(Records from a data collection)
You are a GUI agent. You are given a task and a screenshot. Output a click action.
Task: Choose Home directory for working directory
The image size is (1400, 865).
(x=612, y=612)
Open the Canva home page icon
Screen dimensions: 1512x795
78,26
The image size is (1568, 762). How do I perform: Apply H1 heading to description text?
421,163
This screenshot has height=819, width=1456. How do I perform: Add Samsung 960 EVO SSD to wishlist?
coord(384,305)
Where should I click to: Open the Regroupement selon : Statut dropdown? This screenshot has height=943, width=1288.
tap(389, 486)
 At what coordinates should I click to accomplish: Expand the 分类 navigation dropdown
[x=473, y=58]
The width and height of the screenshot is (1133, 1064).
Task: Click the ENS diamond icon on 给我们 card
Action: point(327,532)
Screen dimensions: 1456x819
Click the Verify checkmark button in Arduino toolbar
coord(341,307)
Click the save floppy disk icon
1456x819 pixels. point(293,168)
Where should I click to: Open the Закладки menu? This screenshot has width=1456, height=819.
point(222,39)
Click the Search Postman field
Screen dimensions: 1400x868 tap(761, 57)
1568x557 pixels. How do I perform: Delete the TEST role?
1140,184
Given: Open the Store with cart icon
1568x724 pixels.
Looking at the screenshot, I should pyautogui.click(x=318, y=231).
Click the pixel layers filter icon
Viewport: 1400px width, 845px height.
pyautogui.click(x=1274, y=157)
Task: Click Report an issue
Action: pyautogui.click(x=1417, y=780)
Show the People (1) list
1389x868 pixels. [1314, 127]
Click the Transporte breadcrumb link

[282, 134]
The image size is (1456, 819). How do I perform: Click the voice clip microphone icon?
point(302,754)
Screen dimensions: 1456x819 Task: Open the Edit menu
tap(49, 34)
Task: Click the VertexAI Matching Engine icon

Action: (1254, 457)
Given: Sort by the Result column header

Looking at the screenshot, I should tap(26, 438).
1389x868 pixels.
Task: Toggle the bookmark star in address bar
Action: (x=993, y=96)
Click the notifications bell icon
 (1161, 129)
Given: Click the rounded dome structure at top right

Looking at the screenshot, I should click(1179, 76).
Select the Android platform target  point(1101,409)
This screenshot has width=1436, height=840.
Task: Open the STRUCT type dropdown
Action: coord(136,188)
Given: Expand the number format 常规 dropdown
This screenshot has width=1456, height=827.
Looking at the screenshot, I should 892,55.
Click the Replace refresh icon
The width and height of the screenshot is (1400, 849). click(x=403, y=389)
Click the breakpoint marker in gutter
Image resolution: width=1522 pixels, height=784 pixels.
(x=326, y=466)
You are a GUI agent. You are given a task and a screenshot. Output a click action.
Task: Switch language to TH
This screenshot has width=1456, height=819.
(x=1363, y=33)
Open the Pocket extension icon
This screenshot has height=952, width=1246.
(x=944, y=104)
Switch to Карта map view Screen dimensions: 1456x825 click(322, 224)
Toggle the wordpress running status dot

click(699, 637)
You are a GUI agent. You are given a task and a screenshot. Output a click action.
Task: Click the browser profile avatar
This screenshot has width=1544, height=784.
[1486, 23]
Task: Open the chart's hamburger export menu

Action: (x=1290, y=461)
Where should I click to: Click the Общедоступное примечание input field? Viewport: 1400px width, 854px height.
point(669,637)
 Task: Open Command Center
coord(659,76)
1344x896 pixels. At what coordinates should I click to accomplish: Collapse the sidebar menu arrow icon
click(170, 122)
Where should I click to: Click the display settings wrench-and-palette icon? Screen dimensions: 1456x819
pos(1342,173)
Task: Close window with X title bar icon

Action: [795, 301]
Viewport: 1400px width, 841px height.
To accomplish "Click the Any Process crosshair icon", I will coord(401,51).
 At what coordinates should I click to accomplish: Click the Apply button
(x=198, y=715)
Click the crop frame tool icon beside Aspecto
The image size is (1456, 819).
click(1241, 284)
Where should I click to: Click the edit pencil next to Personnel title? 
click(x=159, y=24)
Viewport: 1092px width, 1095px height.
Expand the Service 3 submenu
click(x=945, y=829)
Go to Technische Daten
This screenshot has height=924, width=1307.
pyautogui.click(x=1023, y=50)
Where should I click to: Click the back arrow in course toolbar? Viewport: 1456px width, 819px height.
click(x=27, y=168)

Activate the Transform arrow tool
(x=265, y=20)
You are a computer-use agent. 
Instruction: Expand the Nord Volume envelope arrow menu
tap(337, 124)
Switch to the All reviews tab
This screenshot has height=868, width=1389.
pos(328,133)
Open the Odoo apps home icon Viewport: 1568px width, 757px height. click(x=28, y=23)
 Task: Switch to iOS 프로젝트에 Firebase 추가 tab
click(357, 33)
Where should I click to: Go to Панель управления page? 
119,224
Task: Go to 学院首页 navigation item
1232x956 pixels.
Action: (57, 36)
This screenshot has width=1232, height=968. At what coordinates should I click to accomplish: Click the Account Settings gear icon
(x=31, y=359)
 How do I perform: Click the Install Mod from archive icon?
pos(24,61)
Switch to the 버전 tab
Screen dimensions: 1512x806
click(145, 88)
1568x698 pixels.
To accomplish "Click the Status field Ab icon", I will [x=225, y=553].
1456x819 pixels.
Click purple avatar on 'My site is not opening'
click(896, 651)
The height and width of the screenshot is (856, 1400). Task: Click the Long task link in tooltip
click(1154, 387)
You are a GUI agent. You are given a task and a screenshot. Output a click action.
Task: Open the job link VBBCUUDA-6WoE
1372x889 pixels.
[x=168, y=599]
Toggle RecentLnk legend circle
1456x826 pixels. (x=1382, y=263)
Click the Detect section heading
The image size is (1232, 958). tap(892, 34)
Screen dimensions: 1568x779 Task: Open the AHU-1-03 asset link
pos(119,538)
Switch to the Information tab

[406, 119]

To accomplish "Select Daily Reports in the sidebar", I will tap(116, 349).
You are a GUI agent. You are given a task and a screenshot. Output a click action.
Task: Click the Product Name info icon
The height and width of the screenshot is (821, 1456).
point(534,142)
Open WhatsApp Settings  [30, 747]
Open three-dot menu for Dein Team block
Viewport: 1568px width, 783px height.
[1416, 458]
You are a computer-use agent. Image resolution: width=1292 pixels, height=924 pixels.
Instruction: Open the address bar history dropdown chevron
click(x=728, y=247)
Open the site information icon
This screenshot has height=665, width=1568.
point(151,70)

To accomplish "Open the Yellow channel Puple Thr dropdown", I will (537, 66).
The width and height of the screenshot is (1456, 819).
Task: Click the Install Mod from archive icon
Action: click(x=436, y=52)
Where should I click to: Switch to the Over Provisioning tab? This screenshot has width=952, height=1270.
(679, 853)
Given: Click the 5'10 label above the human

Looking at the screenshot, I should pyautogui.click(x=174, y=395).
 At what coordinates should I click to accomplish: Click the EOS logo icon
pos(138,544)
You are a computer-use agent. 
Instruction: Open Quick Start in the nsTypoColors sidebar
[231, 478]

> Exercise: The answer must be a word-for-word reproduction of every record above.

> The answer:
You are a GUI agent. You are given a task and a screenshot. Output a click action.
Task: Choose Home directory for working directory
The image size is (1400, 865).
(x=612, y=612)
Open the Canva home page icon
Screen dimensions: 1512x795
78,26
The image size is (1568, 762). How do I perform: Apply H1 heading to description text?
421,163
This screenshot has height=819, width=1456. How do I perform: Add Samsung 960 EVO SSD to wishlist?
coord(384,305)
Where should I click to: Open the Regroupement selon : Statut dropdown? This screenshot has height=943, width=1288.
tap(389, 486)
 At what coordinates should I click to accomplish: Expand the 分类 navigation dropdown
[x=473, y=58]
The width and height of the screenshot is (1133, 1064).
Task: Click the ENS diamond icon on 给我们 card
Action: point(327,532)
Screen dimensions: 1456x819
Click the Verify checkmark button in Arduino toolbar
coord(341,307)
Click the save floppy disk icon
1456x819 pixels. point(293,168)
Where should I click to: Open the Закладки menu? This screenshot has width=1456, height=819.
point(222,39)
Click the Search Postman field
Screen dimensions: 1400x868 tap(761, 57)
1568x557 pixels. How do I perform: Delete the TEST role?
1140,184
Given: Open the Store with cart icon
1568x724 pixels.
Looking at the screenshot, I should pyautogui.click(x=318, y=231).
Click the pixel layers filter icon
Viewport: 1400px width, 845px height.
pyautogui.click(x=1274, y=157)
Task: Click Report an issue
Action: pyautogui.click(x=1417, y=780)
Show the People (1) list
1389x868 pixels. [1314, 127]
Click the Transporte breadcrumb link

[282, 134]
The image size is (1456, 819). How do I perform: Click the voice clip microphone icon?
point(302,754)
Screen dimensions: 1456x819 Task: Open the Edit menu
tap(49, 34)
Task: Click the VertexAI Matching Engine icon

Action: (1254, 457)
Given: Sort by the Result column header

Looking at the screenshot, I should tap(26, 438).
1389x868 pixels.
Task: Toggle the bookmark star in address bar
Action: (x=993, y=96)
Click the notifications bell icon
 (1161, 129)
Given: Click the rounded dome structure at top right

Looking at the screenshot, I should click(1179, 76).
Select the Android platform target  point(1101,409)
This screenshot has width=1436, height=840.
Task: Open the STRUCT type dropdown
Action: coord(136,188)
Given: Expand the number format 常规 dropdown
This screenshot has width=1456, height=827.
Looking at the screenshot, I should 892,55.
Click the Replace refresh icon
The width and height of the screenshot is (1400, 849). click(x=403, y=389)
Click the breakpoint marker in gutter
Image resolution: width=1522 pixels, height=784 pixels.
(x=326, y=466)
You are a GUI agent. You are given a task and a screenshot. Output a click action.
Task: Switch language to TH
This screenshot has width=1456, height=819.
(x=1363, y=33)
Open the Pocket extension icon
This screenshot has height=952, width=1246.
(x=944, y=104)
Switch to Карта map view Screen dimensions: 1456x825 click(322, 224)
Toggle the wordpress running status dot

click(699, 637)
You are a GUI agent. You are given a task and a screenshot. Output a click action.
Task: Click the browser profile avatar
This screenshot has width=1544, height=784.
[1486, 23]
Task: Open the chart's hamburger export menu

Action: (x=1290, y=461)
Where should I click to: Click the Общедоступное примечание input field? Viewport: 1400px width, 854px height.
point(669,637)
 Task: Open Command Center
coord(659,76)
1344x896 pixels. At what coordinates should I click to accomplish: Collapse the sidebar menu arrow icon
click(170, 122)
Where should I click to: Click the display settings wrench-and-palette icon? Screen dimensions: 1456x819
pos(1342,173)
Task: Close window with X title bar icon

Action: [795, 301]
Viewport: 1400px width, 841px height.
To accomplish "Click the Any Process crosshair icon", I will coord(401,51).
 At what coordinates should I click to accomplish: Click the Apply button
(x=198, y=715)
Click the crop frame tool icon beside Aspecto
The image size is (1456, 819).
click(1241, 284)
Where should I click to: Click the edit pencil next to Personnel title? 
click(x=159, y=24)
Viewport: 1092px width, 1095px height.
Expand the Service 3 submenu
click(x=945, y=829)
Go to Technische Daten
This screenshot has height=924, width=1307.
pyautogui.click(x=1023, y=50)
Where should I click to: Click the back arrow in course toolbar? Viewport: 1456px width, 819px height.
click(x=27, y=168)

Activate the Transform arrow tool
(x=265, y=20)
You are a computer-use agent. 
Instruction: Expand the Nord Volume envelope arrow menu
tap(337, 124)
Switch to the All reviews tab
This screenshot has height=868, width=1389.
pos(328,133)
Open the Odoo apps home icon Viewport: 1568px width, 757px height. click(x=28, y=23)
 Task: Switch to iOS 프로젝트에 Firebase 추가 tab
click(357, 33)
Where should I click to: Go to Панель управления page? 
119,224
Task: Go to 学院首页 navigation item
1232x956 pixels.
Action: (57, 36)
This screenshot has width=1232, height=968. At what coordinates should I click to accomplish: Click the Account Settings gear icon
(x=31, y=359)
 How do I perform: Click the Install Mod from archive icon?
pos(24,61)
Switch to the 버전 tab
Screen dimensions: 1512x806
click(145, 88)
1568x698 pixels.
To accomplish "Click the Status field Ab icon", I will [x=225, y=553].
1456x819 pixels.
Click purple avatar on 'My site is not opening'
click(896, 651)
The height and width of the screenshot is (856, 1400). Task: Click the Long task link in tooltip
click(1154, 387)
You are a GUI agent. You are given a task and a screenshot. Output a click action.
Task: Open the job link VBBCUUDA-6WoE
1372x889 pixels.
[x=168, y=599]
Toggle RecentLnk legend circle
1456x826 pixels. (x=1382, y=263)
Click the Detect section heading
The image size is (1232, 958). tap(892, 34)
Screen dimensions: 1568x779 Task: Open the AHU-1-03 asset link
pos(119,538)
Switch to the Information tab

[406, 119]

To accomplish "Select Daily Reports in the sidebar", I will tap(116, 349).
You are a GUI agent. You are given a task and a screenshot. Output a click action.
Task: Click the Product Name info icon
The height and width of the screenshot is (821, 1456).
point(534,142)
Open WhatsApp Settings  [30, 747]
Open three-dot menu for Dein Team block
Viewport: 1568px width, 783px height.
[1416, 458]
You are a computer-use agent. Image resolution: width=1292 pixels, height=924 pixels.
Instruction: Open the address bar history dropdown chevron
click(x=728, y=247)
Open the site information icon
This screenshot has height=665, width=1568.
point(151,70)

To accomplish "Open the Yellow channel Puple Thr dropdown", I will (537, 66).
The width and height of the screenshot is (1456, 819).
Task: Click the Install Mod from archive icon
Action: click(x=436, y=52)
Where should I click to: Switch to the Over Provisioning tab? This screenshot has width=952, height=1270.
(679, 853)
Given: Click the 5'10 label above the human

Looking at the screenshot, I should pyautogui.click(x=174, y=395).
 At what coordinates should I click to accomplish: Click the EOS logo icon
pos(138,544)
You are a computer-use agent. 
Instruction: Open Quick Start in the nsTypoColors sidebar
[231, 478]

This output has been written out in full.